Федька ахнула – как он мог знать про Америку?

– А брак – брак подождет. Есть много мужчин, более достойных, чем ваш фигурант. И в вашей жизни еще будет танец под снегопадом…

– Вы видели?

– Да – я как раз возвращался домой и стоял на крыльце, вы меня не заметили. А вы полагали всю жизнь вот этак с ним проплясать?

– Да!

– Хотя в вашем случае как раз это было бы возможно. Вы же оба – фигуранты, целый день плясали бы, взявшись за руки…

– Мне только это и нужно для счастья… А он…

– А он влюбился в прехорошенькую девочку – ведь так? Да не хнычьте! Он и должен был в нее влюбиться! Ему – двадцать, а ей, поди, шестнадцать? Не в эту – так в другую!
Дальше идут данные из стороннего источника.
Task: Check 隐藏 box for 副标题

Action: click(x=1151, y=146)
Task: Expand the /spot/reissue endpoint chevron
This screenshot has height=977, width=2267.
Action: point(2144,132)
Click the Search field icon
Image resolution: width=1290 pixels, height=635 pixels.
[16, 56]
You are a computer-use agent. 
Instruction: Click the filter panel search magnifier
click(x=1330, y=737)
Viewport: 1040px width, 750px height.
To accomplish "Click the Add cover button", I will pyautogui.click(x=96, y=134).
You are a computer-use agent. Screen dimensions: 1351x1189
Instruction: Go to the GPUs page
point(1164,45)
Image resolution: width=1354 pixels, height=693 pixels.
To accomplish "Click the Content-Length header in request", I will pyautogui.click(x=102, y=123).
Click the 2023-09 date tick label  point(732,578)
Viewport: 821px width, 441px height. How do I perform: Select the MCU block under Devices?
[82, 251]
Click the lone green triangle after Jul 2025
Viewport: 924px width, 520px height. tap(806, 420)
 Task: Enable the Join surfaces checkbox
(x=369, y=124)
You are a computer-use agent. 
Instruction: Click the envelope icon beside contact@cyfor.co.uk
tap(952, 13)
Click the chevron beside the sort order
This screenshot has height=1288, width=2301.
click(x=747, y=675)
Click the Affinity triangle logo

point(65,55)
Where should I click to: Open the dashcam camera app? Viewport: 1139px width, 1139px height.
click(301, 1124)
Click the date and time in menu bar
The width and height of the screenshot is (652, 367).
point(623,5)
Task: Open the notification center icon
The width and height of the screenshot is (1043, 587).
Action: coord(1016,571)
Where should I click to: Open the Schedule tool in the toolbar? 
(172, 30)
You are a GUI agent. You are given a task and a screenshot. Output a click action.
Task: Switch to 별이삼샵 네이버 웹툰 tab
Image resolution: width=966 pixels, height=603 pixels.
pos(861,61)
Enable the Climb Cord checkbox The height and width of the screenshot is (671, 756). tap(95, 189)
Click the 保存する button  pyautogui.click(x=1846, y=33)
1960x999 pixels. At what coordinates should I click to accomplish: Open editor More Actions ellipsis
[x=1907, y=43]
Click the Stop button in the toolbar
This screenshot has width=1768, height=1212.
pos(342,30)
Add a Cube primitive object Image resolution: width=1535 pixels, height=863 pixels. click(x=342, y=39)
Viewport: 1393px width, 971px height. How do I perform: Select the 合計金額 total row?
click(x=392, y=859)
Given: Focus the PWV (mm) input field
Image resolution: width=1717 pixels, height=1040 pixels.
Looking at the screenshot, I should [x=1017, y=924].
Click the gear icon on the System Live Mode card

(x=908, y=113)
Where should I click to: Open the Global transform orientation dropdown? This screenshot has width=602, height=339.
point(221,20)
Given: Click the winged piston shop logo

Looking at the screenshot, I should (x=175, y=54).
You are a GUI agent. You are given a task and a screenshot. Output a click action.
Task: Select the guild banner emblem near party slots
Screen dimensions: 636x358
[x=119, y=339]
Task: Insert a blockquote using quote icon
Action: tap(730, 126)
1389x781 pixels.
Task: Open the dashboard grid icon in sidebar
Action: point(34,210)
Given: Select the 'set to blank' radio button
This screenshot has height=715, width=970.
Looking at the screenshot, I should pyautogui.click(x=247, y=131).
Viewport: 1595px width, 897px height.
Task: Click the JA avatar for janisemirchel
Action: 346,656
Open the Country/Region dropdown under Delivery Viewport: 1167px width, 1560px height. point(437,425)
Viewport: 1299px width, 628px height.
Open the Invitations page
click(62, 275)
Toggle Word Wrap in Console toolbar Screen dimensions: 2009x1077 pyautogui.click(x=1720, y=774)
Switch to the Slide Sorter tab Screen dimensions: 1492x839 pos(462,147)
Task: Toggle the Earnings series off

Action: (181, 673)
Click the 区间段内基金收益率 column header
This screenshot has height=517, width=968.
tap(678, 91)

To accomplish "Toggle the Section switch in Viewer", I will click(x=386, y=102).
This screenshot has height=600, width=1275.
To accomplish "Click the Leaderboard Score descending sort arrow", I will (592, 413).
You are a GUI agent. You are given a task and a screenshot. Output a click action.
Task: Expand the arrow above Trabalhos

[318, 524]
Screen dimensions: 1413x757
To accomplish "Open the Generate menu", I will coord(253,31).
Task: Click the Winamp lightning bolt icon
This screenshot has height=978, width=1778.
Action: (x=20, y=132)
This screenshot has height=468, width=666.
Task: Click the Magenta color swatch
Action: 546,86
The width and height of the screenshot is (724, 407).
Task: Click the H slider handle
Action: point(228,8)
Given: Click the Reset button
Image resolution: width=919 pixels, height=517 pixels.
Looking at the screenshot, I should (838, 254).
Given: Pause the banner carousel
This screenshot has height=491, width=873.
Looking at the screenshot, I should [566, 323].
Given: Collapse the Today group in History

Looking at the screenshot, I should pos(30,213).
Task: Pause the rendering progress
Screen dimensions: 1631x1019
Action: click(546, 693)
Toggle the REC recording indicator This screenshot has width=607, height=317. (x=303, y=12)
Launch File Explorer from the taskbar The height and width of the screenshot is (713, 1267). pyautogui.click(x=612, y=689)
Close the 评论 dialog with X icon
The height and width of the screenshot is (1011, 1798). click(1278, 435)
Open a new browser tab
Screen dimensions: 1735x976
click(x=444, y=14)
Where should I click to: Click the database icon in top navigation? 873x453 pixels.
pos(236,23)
Он долго был пришпилен к подолу той дансерки, как бишь ее… Ну вот и…

– Нет! – от возмущения Федька даже вскочила.

– Ну и норов, кто бы мог подумать. Давно вы его любите?

– Давно… четыре года…

– Я знаю способ, как быстро выбить из вашей головы сей вздор. Хотите рискнуть?

– Да, – твердо сказала Федька.

– Ох, как в этом мире все некстати случается… Ну что же – раздевайтесь и ложитесь. Не бойтесь – это поможет. Именно сейчас, сгоряча. Согласны?

– Да!

Если бы кто час назад сказал Федьке, что она полезет в кровать к Шапошникову, то был бы назван дуроломом пустоголовым. Сейчас же она соображала очень странно – словно угодила в мир, где обычная человеческая логика бессильна, недействительна, и нужно приспосабливаться к иной. Невозмутимый Шапошников, который всегда казался ей странноватым, как раз был жителем того мира – возможно, сильфом, который, пролетая над Парижем, присаживается отдохнуть на колокольне.

– Но сперва мы должны поцеловаться. Я вам не противен? – спросил он.

Федька сдвинула брови, ее дыхание отяжелело – но не от страсти, а от недовольства. Треклятый живописец произнес слова, которым тут было не место. Это когда мужчина зовет девицу замуж, то деликатно спрашивает, не противен ли он ей.